The Wedding Guru Judy Lewis fields this week's wedding questions.
Today: When you’ve already got everything, how can you just say “no” to gifts?
By Judy Lewis
A bride asks: “After many years living together, my partner and I are ready to plan our much-anticipated wedding. Because we’ve been a couple for so long, we decided that a small wedding is appropriate and we’re only inviting our immediate families and close friends. Still, we want to make our union known to the rest of our families, our friends, and coworkers. Is there a way to tell people that we’re getting married — without making it look like we’re asking them to send gifts? Is it okay to include “no gifts, please” on the announcement? I don’t know any way, except to call everybody individually to share our joy. What do you recommend?”
Dear bride: Wedding announcements were once a matter of form, but they’ve become less and less popular in recent years. I always saw them as a lovely way to share your joy, but I understand that today’s couples are so busy that they simply don’t have the time to buy, stuff, and address them. Today, bridal couples have a much easier option in the form of e-mail. One message can be sent to virtually hundreds of addresses. I realize (and so do they) that this is not a very personal way to make an announcement, but it works, and — for the most part — people won’t find such an announcement to be unacceptable.

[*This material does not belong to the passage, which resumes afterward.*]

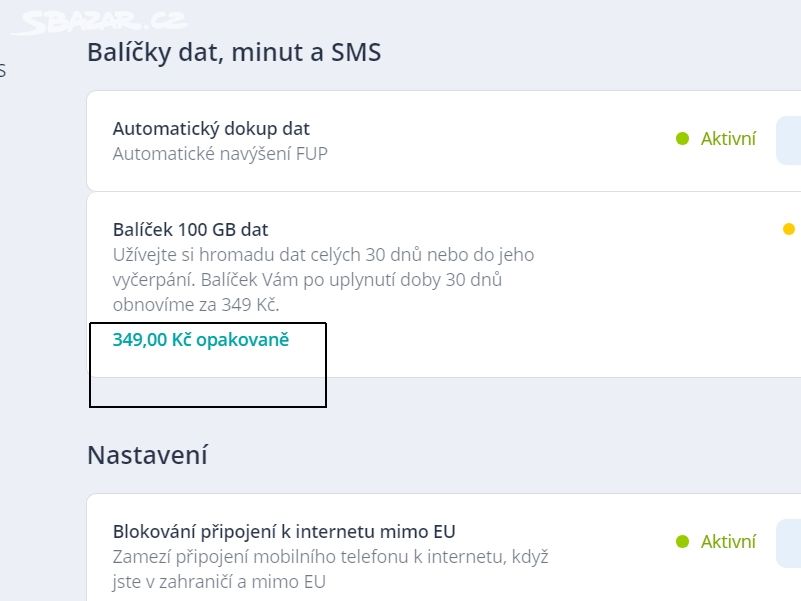Click Automatické navýšení FUP subtitle text

220,154
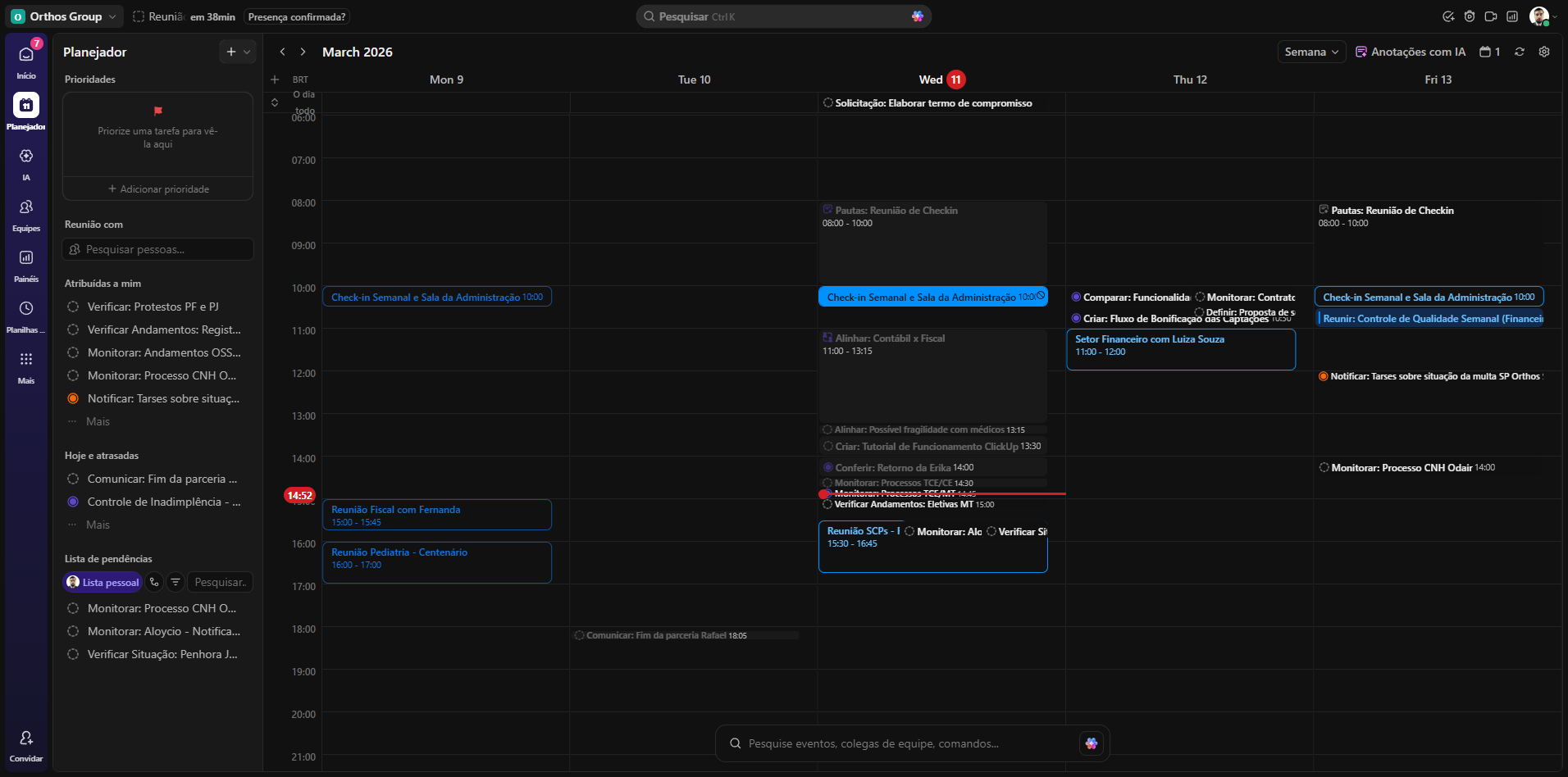The image size is (1568, 777).
Task: Expand the plus dropdown next to Planejador
Action: point(247,52)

Let me assure you that a wedding announcement, in whatever way it is sent, is not a request for a gift. Your gratitude to such a gift can include a phrase such as “Thank you for your gift, which was not required. The purpose of our announcement was merely our way to share our exciting news. Your gift was a very pleasant surprise and we thank you most sincerely.”
That said, your wedding should be only as large or as small as you want it to be. Never have regrets about who you could not invite!